25 Sep 2010
With lots of apples to use up and the prospect of a cold but hopefully sunny day tramping around the forest looking for wild mushrooms (blog post to come soon) I melded a few recipes together and came up with this. Made with half wholemeal flour for a little extra oomph, the apple pieces are a sharp gooey treat when you bite into the cake in contrast to the sweet crunchy topping.
Spiced apple cake with almond crunch topping
25cm cake tin approx
400g Bramley or other cooking apples
140g plain flour
140g wholemeal flour
1 tbsp baking powder
1 tsp cinnamon
½ tsp freshly grated nutmeg
2 large eggs
75g golden caster sugar & 1 tbsp for topping
1 tbsp honey
2 tbsp ground almonds for topping
Peel and core the apples and cut into small pieces roughly 1cm by 1cm. Place in a bowl and sprinkle with a little lemon juice to stop them browning.

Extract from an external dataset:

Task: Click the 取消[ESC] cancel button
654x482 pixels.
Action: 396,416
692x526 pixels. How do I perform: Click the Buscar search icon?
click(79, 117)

In a large bowl whisk together the eggs, caster sugar, milk and honey. Melt the butter in a small pan or in the microwave and add to the bowl then whisk to combine.
Using a sieve sift the two types of flour into the bowl, tipping in the bit that will be left in the sieve from the wholemeal flour. On top of this add the baking powder and spices then use a large spoon to fold it all together. Add the apple pieces and fold in, the mixture will be quite thick and filled with air so mix quickly and don’t worry if it looks a bit lumpy!
Line your cake tin with baking paper and pour in the mixture smoothing the surface as best you can. Sprinkle the surface of the cake firstly with the two tablespoons of ground almond and then with the tablespoon of sugar.
Place the cake tin on a baking tray and place in the middle of a preheated oven for 45 minutes to an hour until lightly golden brown and firm but springy to the touch.
Once cooled the cake will keep for several days in an airtight container, enjoy!